Install Dependencies

In [2]:
import transformers
import accelerate
import peft

print(f"Transformers version: {transformers.__version__}")
print(f"Accelerate version: {accelerate.__version__}")
print(f"PEFT version: {peft.__version__}")
"Transformers version: 4.27.4"
"Accelerate version: 0.18.0"
"PEFT version: 0.2.0"

Transformers version: 4.35.0.dev0
Accelerate version: 0.24.0
PEFT version: 0.6.0


'PEFT version: 0.2.0'

Select a model checkpoint to fine-tune

In [3]:
model_checkpoint = "google/vit-base-patch16-224-in21k"

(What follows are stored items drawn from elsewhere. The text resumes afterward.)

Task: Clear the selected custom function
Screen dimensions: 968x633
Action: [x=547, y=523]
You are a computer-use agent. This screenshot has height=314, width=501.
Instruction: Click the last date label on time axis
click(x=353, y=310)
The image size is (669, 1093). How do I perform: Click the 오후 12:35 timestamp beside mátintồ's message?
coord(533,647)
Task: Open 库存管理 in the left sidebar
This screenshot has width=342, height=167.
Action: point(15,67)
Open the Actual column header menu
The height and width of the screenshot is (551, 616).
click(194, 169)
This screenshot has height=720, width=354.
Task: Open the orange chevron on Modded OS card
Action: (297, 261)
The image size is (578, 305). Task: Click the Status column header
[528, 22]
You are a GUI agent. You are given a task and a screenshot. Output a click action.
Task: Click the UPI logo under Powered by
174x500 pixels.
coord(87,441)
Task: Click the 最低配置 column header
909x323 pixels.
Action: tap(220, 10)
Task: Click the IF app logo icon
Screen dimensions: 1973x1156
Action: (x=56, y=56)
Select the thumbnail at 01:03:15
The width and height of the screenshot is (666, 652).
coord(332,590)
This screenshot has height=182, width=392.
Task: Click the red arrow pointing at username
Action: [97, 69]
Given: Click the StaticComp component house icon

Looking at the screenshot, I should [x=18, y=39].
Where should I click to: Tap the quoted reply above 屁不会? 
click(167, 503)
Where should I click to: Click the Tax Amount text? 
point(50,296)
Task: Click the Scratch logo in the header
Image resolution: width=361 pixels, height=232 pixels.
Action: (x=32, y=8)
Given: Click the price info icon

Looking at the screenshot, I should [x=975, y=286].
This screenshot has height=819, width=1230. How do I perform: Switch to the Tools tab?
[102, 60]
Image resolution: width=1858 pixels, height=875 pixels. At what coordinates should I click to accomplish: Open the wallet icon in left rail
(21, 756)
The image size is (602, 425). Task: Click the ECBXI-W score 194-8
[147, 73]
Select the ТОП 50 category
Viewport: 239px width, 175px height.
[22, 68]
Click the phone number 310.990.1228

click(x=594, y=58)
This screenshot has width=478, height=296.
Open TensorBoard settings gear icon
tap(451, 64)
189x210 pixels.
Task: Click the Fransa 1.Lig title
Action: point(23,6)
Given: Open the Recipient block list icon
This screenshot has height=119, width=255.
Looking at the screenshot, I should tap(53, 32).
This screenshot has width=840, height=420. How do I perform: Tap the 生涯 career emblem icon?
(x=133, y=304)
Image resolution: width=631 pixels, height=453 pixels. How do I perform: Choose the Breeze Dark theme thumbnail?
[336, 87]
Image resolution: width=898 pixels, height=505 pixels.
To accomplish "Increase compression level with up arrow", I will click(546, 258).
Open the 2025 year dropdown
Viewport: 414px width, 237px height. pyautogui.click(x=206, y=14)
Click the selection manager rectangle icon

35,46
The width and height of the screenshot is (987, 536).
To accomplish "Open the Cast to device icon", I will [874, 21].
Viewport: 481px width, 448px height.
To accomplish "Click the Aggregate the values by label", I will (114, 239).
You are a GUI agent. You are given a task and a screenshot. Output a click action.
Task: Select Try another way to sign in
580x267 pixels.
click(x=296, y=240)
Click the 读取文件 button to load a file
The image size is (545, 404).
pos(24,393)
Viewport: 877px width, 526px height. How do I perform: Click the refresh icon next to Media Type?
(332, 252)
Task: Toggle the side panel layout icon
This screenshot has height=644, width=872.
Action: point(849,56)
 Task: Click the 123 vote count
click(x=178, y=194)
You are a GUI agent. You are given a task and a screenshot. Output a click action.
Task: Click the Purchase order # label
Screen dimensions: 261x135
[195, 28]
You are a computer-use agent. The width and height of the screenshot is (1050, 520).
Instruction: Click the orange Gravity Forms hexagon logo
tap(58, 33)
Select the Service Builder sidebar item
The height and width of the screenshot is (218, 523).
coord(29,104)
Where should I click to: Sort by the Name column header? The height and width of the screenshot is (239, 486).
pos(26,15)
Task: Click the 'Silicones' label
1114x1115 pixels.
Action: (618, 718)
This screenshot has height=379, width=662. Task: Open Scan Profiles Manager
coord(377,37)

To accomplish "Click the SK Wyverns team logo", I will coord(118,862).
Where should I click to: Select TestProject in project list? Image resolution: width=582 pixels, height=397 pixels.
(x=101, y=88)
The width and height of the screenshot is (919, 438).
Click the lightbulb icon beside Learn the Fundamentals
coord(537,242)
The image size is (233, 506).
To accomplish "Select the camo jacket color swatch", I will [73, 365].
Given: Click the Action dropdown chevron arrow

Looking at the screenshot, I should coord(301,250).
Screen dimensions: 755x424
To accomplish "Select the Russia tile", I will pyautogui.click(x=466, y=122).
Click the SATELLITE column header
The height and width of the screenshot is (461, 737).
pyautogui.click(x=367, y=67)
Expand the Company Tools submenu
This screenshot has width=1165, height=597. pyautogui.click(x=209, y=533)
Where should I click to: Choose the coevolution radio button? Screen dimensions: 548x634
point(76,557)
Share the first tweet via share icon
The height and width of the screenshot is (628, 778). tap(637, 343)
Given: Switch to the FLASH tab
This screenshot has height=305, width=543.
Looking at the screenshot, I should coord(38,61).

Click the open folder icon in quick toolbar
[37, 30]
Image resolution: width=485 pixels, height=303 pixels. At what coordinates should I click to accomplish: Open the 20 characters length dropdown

Load the image processor of the model we are fine-tuning

In [4]:
from transformers import AutoImageProcessor

image_processor = AutoImageProcessor.from_pretrained(model_checkpoint)

Load the training dataset

In [5]:
from datasets import load_dataset

dataset = load_dataset("food101", split="train[:5000]")

# Download and split ..
# 72m 0.3s

Dataset preparation

In [6]:
labels = dataset.features["label"].names
label2id, id2label = dict(), dict()
for i, label in enumerate(labels):
    label2id[label] = i
    id2label[i] = label

id2label[2]
"baklava"

'baklava'

In [7]:
from torchvision.transforms import (
    CenterCrop,
    Compose,
    Normalize,
    RandomHorizontalFlip,
    RandomResizedCrop,
    Resize,
    ToTensor,
)

normalize = Normalize(mean=image_processor.image_mean, std=image_processor.image_std)
train_transforms = Compose(
    [
        RandomResizedCrop(image_processor.size["height"]),
        RandomHorizontalFlip(),
        ToTensor(),
        normalize,
    ]
)

val_transforms = Compose(
    [
        Resize(image_processor.size["height"]),
        CenterCrop(image_processor.size["height"]),
        ToTensor(),
        normalize,
    ]
)


def preprocess_train(example_batch):
    """Apply train_transforms across a batch."""
    example_batch["pixel_values"] = [train_transforms(image.convert("RGB")) for image in example_batch["image"]]
    return example_batch


def preprocess_val(example_batch):
    """Apply val_transforms across a batch."""
    example_batch["pixel_values"] = [val_transforms(image.convert("RGB")) for image in example_batch["image"]]
    return example_batch

Split the dataset into training and validation sets

In [8]:
splits = dataset.train_test_split(test_size=0.1)
train_ds = splits["train"]
val_ds = splits["test"]

Finally, set the transformation functions for the dataset accordingly

In [9]:
train_ds.set_transform(preprocess_train)
val_ds.set_transform(preprocess_val)

Load and prepare a model

In [10]:
def print_trainable_parameters(model):
    trainable_params = 0
    all_param = 0
    for _, param in model.named_parameters():
        all_param += param.numel()
        if param.requires_grad:
            trainable_params += param.numel()
    print(
        f"trainable params: {trainable_params} || all params: {all_param} || trainable%: {100 * trainable_params / all_param:.2f}"
    )

In [11]:
from transformers import AutoModelForImageClassification, TrainingArguments, Trainer

model = AutoModelForImageClassification.from_pretrained(
    model_checkpoint,
    label2id=label2id,
    id2label=id2label,
    ignore_mismatched_sizes=True,  # provide this in case you're planning to fine-tune an already fine-tuned checkpoint
)

# download and load
# 5m 9.8s 

Some weights of ViTForImageClassification were not initialized from the model checkpoint at google/vit-base-patch16-224-in21k and are newly initialized: ['classifier.bias', 'classifier.weight']
You should probably TRAIN this model on a down-stream task to be able to use it for predictions and inference.


In [12]:
print_trainable_parameters(model)
"trainable params: 85876325 || all params: 85876325 || trainable%: 100.00"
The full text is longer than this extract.